● WHAT THE EXERCISE ASKS
Arrange the lines of the listing, from its first line through the line holding "pos(455,47)", inclusive, as a Markdown table with the columns Row and Line. Give each line its row number and leave out blank lines.

● DATA IN THIS EXERCISE
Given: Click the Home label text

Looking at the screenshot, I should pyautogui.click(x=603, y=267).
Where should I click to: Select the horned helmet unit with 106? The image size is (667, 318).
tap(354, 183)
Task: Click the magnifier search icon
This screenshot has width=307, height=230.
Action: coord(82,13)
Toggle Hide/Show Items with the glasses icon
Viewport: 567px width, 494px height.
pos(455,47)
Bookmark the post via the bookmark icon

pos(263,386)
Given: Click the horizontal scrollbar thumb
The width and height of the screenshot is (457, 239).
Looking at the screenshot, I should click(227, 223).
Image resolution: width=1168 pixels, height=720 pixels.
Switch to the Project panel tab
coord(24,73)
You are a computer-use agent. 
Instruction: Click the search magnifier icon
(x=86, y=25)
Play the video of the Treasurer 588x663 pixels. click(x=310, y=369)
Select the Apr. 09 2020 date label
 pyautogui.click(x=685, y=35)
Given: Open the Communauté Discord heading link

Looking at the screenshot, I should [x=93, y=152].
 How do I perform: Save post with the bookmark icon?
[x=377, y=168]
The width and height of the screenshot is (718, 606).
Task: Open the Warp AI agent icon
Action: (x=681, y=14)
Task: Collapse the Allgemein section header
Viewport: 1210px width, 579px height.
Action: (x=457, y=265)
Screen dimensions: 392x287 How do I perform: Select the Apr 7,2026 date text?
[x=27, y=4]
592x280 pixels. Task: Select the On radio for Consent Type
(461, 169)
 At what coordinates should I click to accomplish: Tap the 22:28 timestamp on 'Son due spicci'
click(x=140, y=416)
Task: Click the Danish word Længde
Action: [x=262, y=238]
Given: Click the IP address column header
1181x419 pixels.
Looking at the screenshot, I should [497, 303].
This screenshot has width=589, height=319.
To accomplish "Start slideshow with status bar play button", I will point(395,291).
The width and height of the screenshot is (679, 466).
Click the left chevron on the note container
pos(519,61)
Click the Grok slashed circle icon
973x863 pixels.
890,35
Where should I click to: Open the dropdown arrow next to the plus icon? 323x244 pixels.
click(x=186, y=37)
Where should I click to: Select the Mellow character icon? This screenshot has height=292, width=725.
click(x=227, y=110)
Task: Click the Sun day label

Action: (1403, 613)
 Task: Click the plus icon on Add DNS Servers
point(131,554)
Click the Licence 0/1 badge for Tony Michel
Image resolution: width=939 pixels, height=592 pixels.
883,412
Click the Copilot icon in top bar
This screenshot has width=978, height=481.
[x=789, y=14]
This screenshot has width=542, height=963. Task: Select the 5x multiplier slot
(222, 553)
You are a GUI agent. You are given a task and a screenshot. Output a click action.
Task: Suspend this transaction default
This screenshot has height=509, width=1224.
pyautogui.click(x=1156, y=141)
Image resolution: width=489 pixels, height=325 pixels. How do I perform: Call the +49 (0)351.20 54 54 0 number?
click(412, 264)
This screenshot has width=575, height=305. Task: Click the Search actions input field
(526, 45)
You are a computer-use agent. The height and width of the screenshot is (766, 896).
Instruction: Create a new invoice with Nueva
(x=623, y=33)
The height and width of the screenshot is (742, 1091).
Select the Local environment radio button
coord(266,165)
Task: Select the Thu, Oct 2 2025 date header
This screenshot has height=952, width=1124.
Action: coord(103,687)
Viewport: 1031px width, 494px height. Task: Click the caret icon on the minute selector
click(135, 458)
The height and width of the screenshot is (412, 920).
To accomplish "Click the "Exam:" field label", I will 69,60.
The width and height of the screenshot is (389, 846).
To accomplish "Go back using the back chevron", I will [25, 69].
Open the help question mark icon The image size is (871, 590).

● RESPONSE
| Row | Line |
|---|---|
| 1 | Given: Click the Home label text |
| 2 | Looking at the screenshot, I should pyautogui.click(x=603, y=267). |
| 3 | Where should I click to: Select the horned helmet unit with 106? The image size is (667, 318). |
| 4 | tap(354, 183) |
| 5 | Task: Click the magnifier search icon |
| 6 | This screenshot has width=307, height=230. |
| 7 | Action: coord(82,13) |
| 8 | Toggle Hide/Show Items with the glasses icon |
| 9 | Viewport: 567px width, 494px height. |
| 10 | pos(455,47) |